このような「ワインのような飲み方、スタイルで楽しめる日本酒」がいつのまにか省略され「ワイン風の日本酒」という言葉になったのでしょうか。

②言いたいだけワイン風

「本末転倒感」のあるお酒です。「ワイン」に詳しい人からすれば、日本酒ってワインからすると驚くほど甘いらしいですね。(これについては、いろいろ意見をおうかがいしたいです)

なのでこの文句は、ワイン好きにも、日本酒好きにも刺さらないと思います。

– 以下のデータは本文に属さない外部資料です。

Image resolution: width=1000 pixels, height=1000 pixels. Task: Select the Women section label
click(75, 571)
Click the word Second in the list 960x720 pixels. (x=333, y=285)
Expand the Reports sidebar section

ではなぜ「言う」のかというと、

「日本酒を知らないけどバーとかレストランとかで甘みのあるものは飲む」くらいのざっくりしたゾーンを「ワイン」というカタカナでばくっとアプローチしているのでは、と思います。

人は「未知なもの」を試そうとは思わないもの(これは「馬入酒っぽい日本酒」ですよ!)。なんとなく一般的な(そして負の印象がない)ワインという言葉を借りることでアピールしているのです。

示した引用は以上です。